Chrysophyllum eximium

Scientific classification
- Kingdom: Plantae
- Clade: Embryophytes
- Clade: Tracheophytes
- Clade: Spermatophytes
- Clade: Angiosperms
- Clade: Eudicots
- Clade: Asterids
- Order: Ericales
- Family: Sapotaceae
- Genus: Chrysophyllum
- Species: C. eximium
- Binomial name: Chrysophyllum eximium Ducke
- Synonyms: Chrysophyllum rufocupreum Ducke ; Ecclinusa eximia (Ducke) Cronquist ; Ecclinusa rufocuprea (Ducke) Cronquist ;

= Chrysophyllum eximium =

- Genus: Chrysophyllum
- Species: eximium
- Authority: Ducke

Species of flowering plant

Chrysophyllum eximium is a tree in the family Sapotaceae, native to tropical South America.

==Description==
Chrysophyllum eximium grows up to 20 m tall, with a trunk diameter of up to 35 cm.
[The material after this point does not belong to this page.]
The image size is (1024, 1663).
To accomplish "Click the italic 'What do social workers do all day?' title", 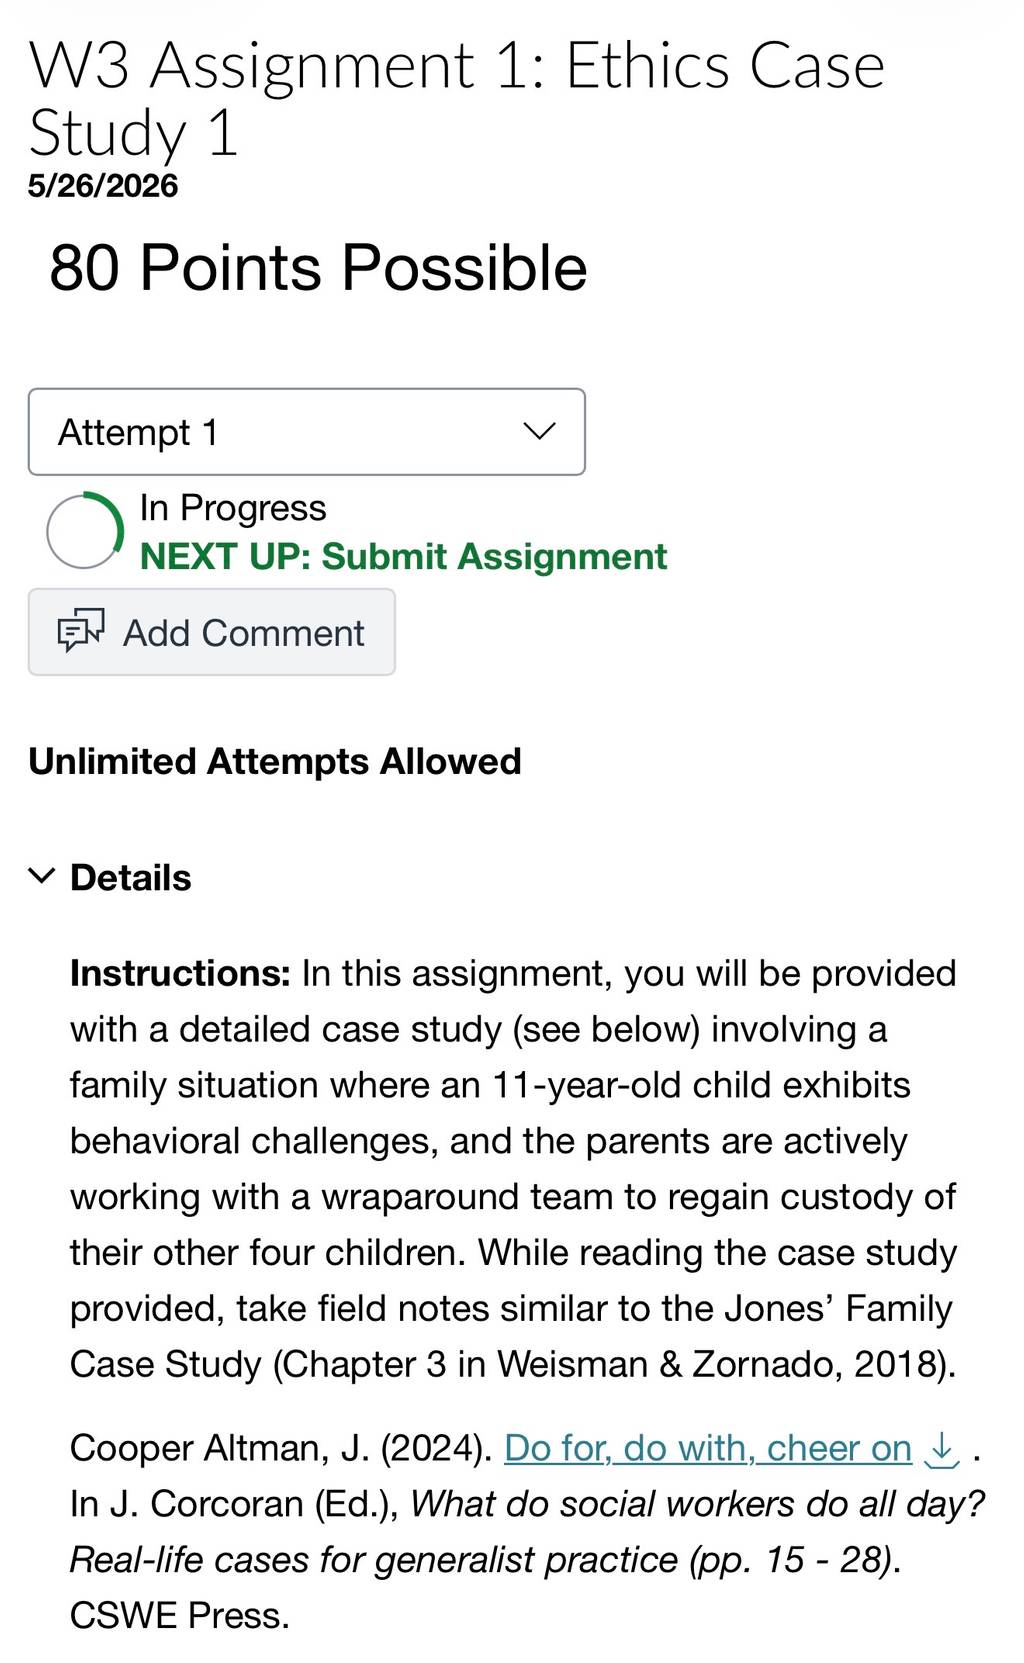I will point(698,1504).
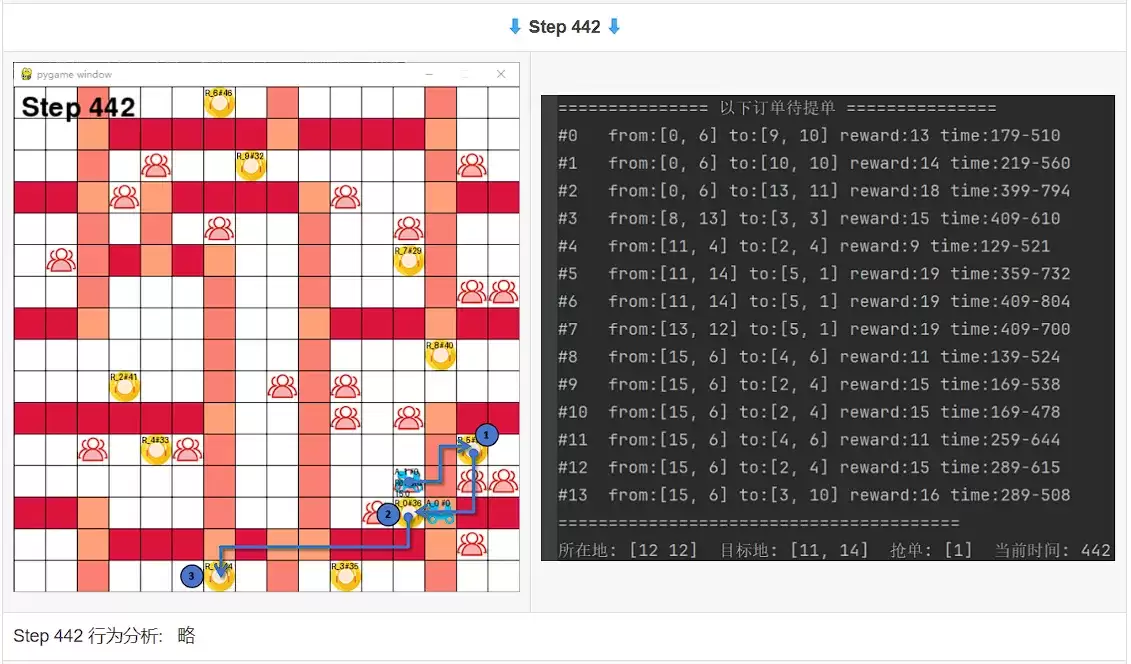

Its obovate to oblanceolate leaves measure up to 20 cm long. Fascicles feature up to 10 greenish-white flowers. The fruits measure up to 5 cm long.

==Distribution and habitat==
Chrysophyllum eximium is native to Suriname and northern Brazil. Its habitat is in swamp forest and other areas subject to flooding.